Sourcing: Reading V3+V4 Compliance & Security Requirements Inline
Why the bidder sees the request’s compliance and security picks on the bid detail itself, instead of having to navigate elsewhere to figure out what they’re bidding on.
A bidder pricing a job needs to see what the job requires. If the compliance and security picks live three clicks away from the bid form, half the bids price for the wrong scope. The sourcing module surfaces V3 (compliance) and V4 (security) requirements inline on the bid detail page so the bidder reads them while typing the price.
What V3 and V4 carry
V3 is the compliance section of the request: the frameworks the customer requires (GDPR, R2v3, ADISA, NAID AAA, sector-specific). V4 is the security section: the erasure standards, the on-site flag, the chain-of-custody requirements. Together they define what the customer needs the disposal to meet — and what the bidder has to commit to.
Inline rendering
The bid detail page (/sourcing/bids/[id]) renders V3 and V4 as labeled chips next to the request summary, before the price input. Each chip shows the requirement’s name and (for security) the picked level. Hover or tap reveals the full code definition from the catalog, so a bidder unfamiliar with a specific framework can read what it actually requires without leaving the page.
Why on the bid detail, not the request detail
Because the bid detail is where the bidder makes the price commitment.
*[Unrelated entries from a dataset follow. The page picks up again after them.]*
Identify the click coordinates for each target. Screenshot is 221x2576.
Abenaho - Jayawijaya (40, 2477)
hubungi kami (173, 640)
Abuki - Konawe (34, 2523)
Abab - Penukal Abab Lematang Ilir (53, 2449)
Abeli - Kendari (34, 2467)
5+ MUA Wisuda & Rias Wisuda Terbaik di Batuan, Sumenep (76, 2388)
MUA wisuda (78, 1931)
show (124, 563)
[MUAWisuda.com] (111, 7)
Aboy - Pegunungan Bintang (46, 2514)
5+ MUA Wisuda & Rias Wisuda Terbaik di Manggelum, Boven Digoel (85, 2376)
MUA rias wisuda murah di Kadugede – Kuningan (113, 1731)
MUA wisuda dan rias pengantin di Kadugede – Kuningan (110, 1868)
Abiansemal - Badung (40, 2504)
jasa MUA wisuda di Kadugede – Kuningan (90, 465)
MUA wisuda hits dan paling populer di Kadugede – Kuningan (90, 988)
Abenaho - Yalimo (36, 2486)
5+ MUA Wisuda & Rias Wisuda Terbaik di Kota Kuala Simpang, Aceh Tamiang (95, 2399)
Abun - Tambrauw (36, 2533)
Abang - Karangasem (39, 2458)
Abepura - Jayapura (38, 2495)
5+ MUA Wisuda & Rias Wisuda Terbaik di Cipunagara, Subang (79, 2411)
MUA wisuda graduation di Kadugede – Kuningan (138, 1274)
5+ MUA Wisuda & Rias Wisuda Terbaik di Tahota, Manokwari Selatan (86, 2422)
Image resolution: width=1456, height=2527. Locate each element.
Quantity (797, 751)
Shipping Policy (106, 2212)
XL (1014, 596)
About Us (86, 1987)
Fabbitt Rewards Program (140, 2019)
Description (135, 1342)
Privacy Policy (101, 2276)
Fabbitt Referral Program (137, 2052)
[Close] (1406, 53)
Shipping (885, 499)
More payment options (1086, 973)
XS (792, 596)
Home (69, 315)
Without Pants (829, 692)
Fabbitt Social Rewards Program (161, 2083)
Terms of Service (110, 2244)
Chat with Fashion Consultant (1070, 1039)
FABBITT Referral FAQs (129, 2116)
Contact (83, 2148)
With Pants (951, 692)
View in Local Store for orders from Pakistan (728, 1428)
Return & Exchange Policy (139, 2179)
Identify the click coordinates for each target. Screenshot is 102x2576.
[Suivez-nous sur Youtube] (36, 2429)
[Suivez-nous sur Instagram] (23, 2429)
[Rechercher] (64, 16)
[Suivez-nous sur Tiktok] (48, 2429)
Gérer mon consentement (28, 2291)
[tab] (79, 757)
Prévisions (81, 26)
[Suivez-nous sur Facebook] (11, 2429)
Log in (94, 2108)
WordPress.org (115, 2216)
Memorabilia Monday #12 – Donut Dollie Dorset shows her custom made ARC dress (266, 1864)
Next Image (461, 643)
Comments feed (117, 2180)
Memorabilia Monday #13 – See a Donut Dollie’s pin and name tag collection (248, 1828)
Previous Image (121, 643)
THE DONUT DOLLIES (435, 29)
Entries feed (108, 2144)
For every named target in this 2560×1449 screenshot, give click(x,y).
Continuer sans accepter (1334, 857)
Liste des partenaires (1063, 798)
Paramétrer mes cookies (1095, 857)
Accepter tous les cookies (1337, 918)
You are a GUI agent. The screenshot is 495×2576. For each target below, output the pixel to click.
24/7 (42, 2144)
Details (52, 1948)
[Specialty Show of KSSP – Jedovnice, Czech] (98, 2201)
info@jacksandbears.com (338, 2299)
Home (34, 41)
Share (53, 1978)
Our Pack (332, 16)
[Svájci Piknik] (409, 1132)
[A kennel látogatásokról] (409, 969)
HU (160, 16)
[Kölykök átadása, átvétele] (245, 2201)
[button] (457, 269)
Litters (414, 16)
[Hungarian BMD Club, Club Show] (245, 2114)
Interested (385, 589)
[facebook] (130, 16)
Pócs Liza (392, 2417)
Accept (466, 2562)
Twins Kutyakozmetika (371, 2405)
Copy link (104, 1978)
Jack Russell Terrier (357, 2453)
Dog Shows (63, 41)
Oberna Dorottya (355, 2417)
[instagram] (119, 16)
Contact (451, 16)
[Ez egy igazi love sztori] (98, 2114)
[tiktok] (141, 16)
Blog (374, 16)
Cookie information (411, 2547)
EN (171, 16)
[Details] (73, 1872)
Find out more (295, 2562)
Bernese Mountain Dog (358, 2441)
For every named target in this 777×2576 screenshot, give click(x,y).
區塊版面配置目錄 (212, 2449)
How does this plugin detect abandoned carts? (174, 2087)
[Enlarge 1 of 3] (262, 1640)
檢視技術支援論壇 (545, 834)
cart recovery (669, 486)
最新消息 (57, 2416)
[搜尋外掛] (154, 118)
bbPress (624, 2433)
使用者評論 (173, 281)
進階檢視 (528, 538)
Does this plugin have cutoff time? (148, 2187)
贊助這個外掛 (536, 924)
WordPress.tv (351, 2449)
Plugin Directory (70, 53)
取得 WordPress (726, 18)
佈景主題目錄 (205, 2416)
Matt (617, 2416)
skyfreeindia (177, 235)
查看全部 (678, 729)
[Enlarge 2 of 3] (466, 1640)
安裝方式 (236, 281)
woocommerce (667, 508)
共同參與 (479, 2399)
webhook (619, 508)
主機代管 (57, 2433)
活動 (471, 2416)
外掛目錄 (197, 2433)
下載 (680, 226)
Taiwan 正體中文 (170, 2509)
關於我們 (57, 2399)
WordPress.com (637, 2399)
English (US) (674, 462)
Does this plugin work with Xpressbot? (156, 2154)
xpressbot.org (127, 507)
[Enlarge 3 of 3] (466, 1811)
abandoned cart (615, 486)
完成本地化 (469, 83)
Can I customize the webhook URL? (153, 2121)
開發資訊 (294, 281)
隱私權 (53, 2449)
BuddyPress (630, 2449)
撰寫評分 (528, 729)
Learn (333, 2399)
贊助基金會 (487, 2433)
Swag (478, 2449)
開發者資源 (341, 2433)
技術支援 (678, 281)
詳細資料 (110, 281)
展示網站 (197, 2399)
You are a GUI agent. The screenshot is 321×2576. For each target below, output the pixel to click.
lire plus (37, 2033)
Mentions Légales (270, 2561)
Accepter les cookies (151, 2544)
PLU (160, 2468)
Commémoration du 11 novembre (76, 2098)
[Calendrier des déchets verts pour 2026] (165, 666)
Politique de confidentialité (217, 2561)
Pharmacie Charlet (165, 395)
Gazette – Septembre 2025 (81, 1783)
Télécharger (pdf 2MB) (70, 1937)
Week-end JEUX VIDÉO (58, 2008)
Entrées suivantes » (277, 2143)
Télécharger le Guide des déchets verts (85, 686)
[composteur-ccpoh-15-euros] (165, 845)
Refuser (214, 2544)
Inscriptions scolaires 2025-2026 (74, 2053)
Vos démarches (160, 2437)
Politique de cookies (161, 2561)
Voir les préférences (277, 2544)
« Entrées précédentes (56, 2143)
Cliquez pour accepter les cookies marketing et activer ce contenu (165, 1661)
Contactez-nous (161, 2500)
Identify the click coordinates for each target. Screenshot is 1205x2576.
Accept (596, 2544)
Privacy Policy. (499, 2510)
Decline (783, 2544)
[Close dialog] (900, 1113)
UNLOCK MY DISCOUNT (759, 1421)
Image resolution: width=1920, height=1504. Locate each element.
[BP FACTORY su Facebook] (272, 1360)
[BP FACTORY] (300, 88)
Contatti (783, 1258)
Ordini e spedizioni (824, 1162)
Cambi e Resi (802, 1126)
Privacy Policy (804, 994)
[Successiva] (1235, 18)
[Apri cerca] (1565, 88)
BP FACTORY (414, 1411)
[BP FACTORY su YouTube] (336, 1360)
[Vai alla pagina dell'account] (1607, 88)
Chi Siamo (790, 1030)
Putting the requirements there means the bidder reads them in the moment that matters. The request detail still has the full breakdown for the curious; the bid detail has the parts the bidder can’t skip.
Coverage-driven filtering
If V3 or V4 includes a code the bidder’s tenant doesn’t have in active Coverage, the platform doesn’t route the request to them in the first place. The codes shown on the bid detail are codes the bidder is, by Coverage configuration, capable of providing. That’s by design — bidders never see requests they can’t fulfil.